=== Information given ===

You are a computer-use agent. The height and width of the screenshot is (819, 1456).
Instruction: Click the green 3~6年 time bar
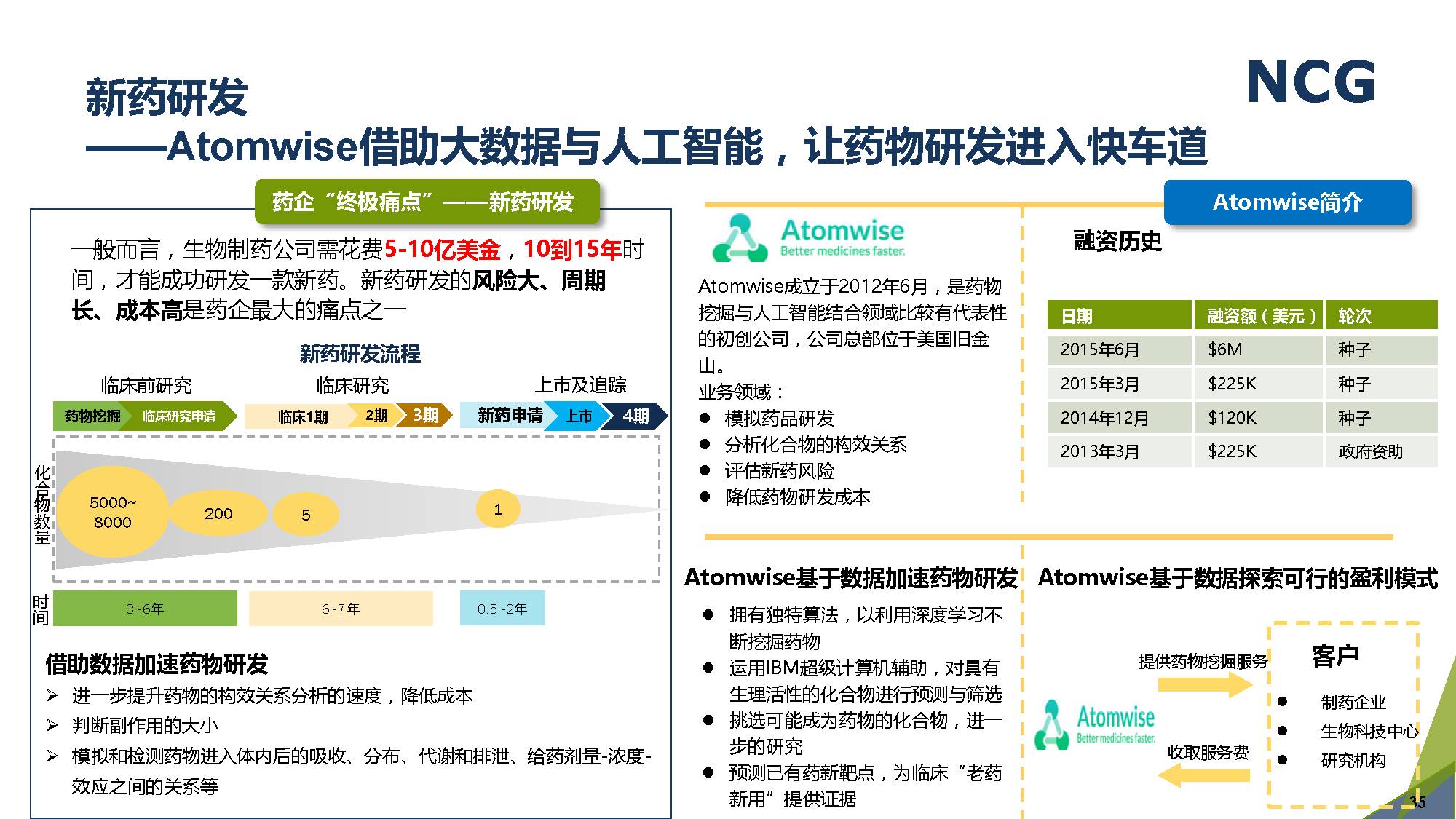[145, 609]
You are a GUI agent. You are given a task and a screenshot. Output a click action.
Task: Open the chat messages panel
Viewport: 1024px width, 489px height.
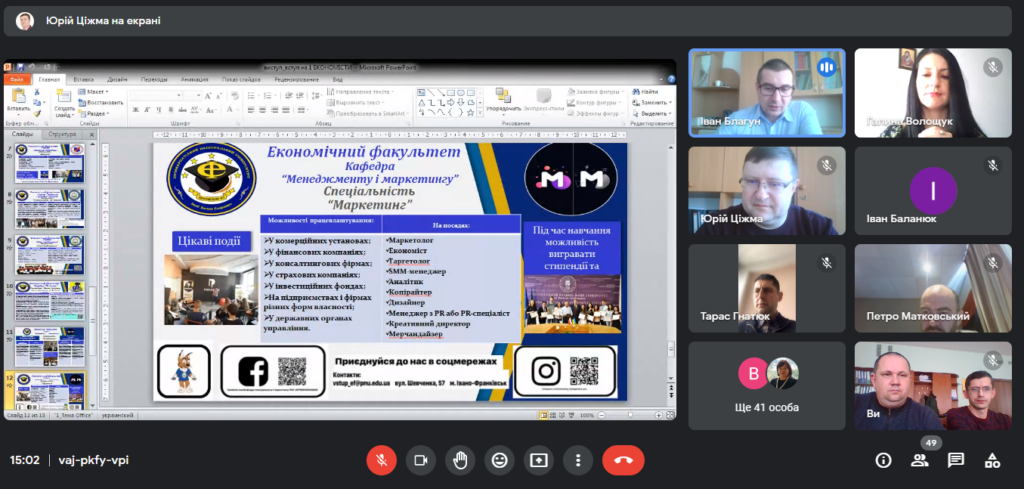[x=956, y=460]
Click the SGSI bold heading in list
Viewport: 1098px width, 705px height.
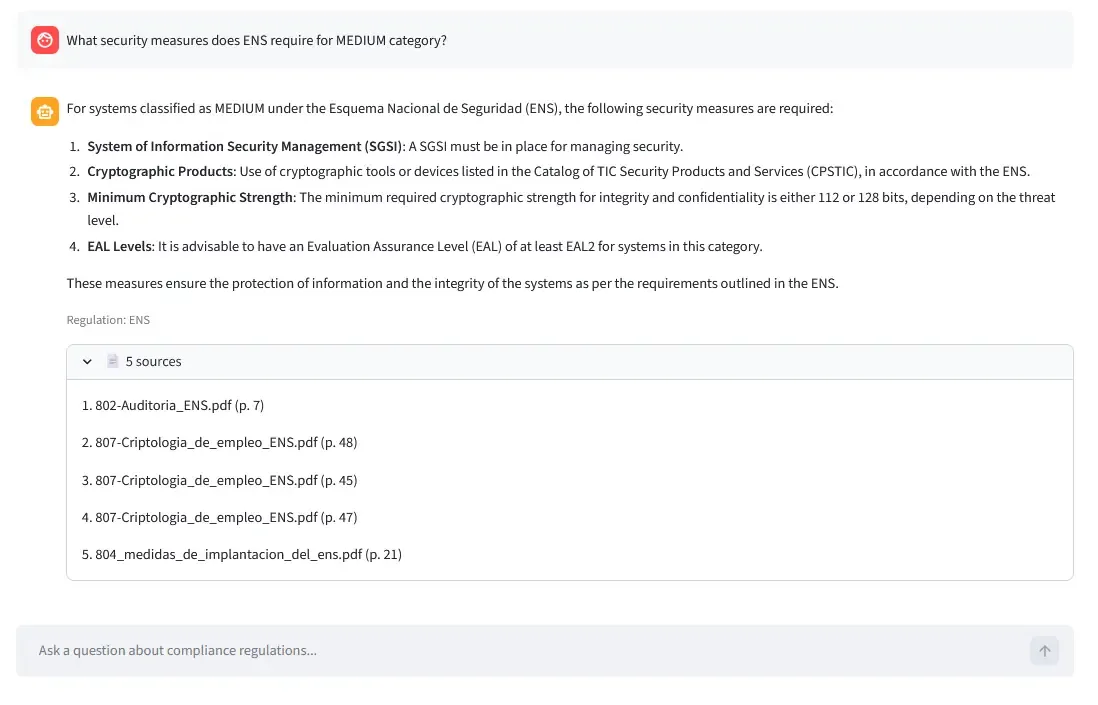click(x=244, y=146)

===

What you have to do: Recast the data above as a two-column CSV with the columns "request" and "answer", one row per item, putting its text and its answer each in one quoted field and turning line breaks into spaces. Leave the pictures out.

In response:
request,answer
"You are a computer-use agent. The height and width of the screenshot is (819, 1456). Instruction: Click the green 3~6年 time bar","[145, 609]"
"You are a GUI agent. You are given a task and a screenshot. Output a click action. Task: Open the chat messages panel Viewport: 1024px width, 489px height.","[x=956, y=460]"
"Click the SGSI bold heading in list Viewport: 1098px width, 705px height.","click(x=244, y=146)"